June 12, 2015
Sometimes the simplest experiences become cool through creative terminology.Today, I will share some examples from camp.
You have already heard about Man Cave (http://blog.campchampions.com/lego-lessons-in-the-man-cave). Frankly, I think we could sit in a room, grunt and shuffle rocks around and the boys would like it as long as we call it Man Cave. Friendship Games works as a name for the girls. They openly value friendship and communication, so we are good with this name. Guys, on the other hand, love the Cave.
Every morning, we have a break between 2nd and 3rd activity featuring a piece of fruit. We, however, were smart enough to avoid calling it a “Fruit Break”. Nope. It is a Fruit Frenzy.

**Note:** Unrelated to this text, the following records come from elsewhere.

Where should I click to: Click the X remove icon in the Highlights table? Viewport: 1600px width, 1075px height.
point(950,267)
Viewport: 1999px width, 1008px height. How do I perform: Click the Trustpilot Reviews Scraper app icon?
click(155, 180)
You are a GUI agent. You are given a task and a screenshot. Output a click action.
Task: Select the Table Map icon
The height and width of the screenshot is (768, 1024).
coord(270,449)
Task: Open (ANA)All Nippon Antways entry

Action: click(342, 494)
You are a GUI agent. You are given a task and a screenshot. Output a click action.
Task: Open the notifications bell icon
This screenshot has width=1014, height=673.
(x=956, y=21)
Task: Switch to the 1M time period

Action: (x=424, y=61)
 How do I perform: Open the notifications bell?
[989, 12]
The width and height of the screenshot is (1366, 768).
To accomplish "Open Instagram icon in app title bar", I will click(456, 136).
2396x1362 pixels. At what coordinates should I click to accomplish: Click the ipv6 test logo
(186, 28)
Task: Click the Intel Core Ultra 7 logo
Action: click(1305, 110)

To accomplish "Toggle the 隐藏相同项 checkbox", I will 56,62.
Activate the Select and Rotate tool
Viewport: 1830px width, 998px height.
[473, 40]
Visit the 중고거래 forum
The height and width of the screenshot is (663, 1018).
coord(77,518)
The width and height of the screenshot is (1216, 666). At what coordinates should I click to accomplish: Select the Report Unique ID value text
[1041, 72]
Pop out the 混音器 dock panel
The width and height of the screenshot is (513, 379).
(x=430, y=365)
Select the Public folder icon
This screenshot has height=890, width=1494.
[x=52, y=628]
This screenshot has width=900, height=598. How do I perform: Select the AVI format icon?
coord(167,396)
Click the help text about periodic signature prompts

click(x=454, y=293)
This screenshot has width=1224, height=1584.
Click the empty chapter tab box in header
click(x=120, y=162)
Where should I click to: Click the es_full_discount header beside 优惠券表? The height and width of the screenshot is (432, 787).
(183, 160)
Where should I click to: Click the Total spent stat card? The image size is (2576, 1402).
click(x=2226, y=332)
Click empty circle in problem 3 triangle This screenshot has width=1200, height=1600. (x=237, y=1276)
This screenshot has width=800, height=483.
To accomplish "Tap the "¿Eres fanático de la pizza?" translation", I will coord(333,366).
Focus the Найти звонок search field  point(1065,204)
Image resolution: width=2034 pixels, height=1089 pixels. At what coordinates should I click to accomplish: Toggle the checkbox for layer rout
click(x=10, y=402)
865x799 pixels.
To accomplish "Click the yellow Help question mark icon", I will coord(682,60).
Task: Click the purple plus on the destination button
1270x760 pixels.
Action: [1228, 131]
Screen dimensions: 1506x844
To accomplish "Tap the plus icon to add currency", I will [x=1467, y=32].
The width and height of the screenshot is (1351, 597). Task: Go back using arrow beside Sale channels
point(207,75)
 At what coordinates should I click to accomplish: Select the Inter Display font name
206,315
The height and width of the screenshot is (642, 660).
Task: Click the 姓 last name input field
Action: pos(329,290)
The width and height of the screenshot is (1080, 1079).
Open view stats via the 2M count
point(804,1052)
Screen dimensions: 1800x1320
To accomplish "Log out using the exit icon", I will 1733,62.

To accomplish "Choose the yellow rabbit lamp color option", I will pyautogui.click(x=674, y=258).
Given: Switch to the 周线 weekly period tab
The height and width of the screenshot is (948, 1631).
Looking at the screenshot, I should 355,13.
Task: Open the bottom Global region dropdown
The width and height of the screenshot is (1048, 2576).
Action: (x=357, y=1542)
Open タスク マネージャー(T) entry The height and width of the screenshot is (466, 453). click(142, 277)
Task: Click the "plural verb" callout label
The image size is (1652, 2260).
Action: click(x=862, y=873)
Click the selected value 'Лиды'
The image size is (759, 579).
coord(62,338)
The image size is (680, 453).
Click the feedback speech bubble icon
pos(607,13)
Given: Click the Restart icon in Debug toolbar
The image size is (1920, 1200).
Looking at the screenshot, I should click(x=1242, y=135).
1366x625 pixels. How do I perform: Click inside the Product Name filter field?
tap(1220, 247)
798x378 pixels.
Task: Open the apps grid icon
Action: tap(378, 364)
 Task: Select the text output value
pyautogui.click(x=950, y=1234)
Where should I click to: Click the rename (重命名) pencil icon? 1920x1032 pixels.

A FRENZY. I am excited just thinking about it.
The Senior Campers guys (those finishing the 9th, 10th and 11th grade) play a game called War Lords. This is a powerful and even ominous name that inspires enthusiasm. But let me describe the game.
The ball is simply a Wiffle Ball. Each player has a Pickleball paddle, which is made of hard plastic and is roughly the size of a racquetball racquet. The goalie has a paddle and a rack from the industrial dishwashing machine. You know the racks that you place a cup in upside down? That is the goalie’s tool. The game is essentially like lacrosse or soccer; each team attempts to advance the ball and hit it through the net.
Pass the goalie with the dishwashing equipment.
If we were to call it “Pickle-Crosse” or “Wiffle Pass the Dishwasher Goalie”, no one would care.
But it is called War Lords and the Senior Camper guys deeply believe that it should be an Olympic event.
[On a related note: the sport of “Curling” – one of my favorite Winter Olympic indulgences – would benefit greatly from a better name. “Ice Lords” or “Broom Battle” would certainly be good for a 10-20% increase in viewership.]
The final example comes is related to the picture I include with the blog.
Every camper goes to every meal. We call the campers to meals by division and they stroll to the Fillin’ Station (our Mess Hall) to eat.
Except the Rookies (the youngest boys). They do not respond to a simple call and they certainly do not stroll. They line up with their counselors who have an American flag and Camp Champions flag. Whoever is calling campers to the Fillin’ Station essentially announces a charge. The entire Rookie Division then runs to the dining hall.
We call this the Running of the Rookies.
If you watch this spectacle without smiling, I would worry about you. I will jog outside just to watch it.
So something as simple as going to dinner becomes a mission, a charge, a shared experience.
One of the best benefits of summer camp is showing every child that even the mundane can be made magical. I hope that every camper (and counselor for that matter) leaves camp striving to find the silly joys in the simplest of tasks.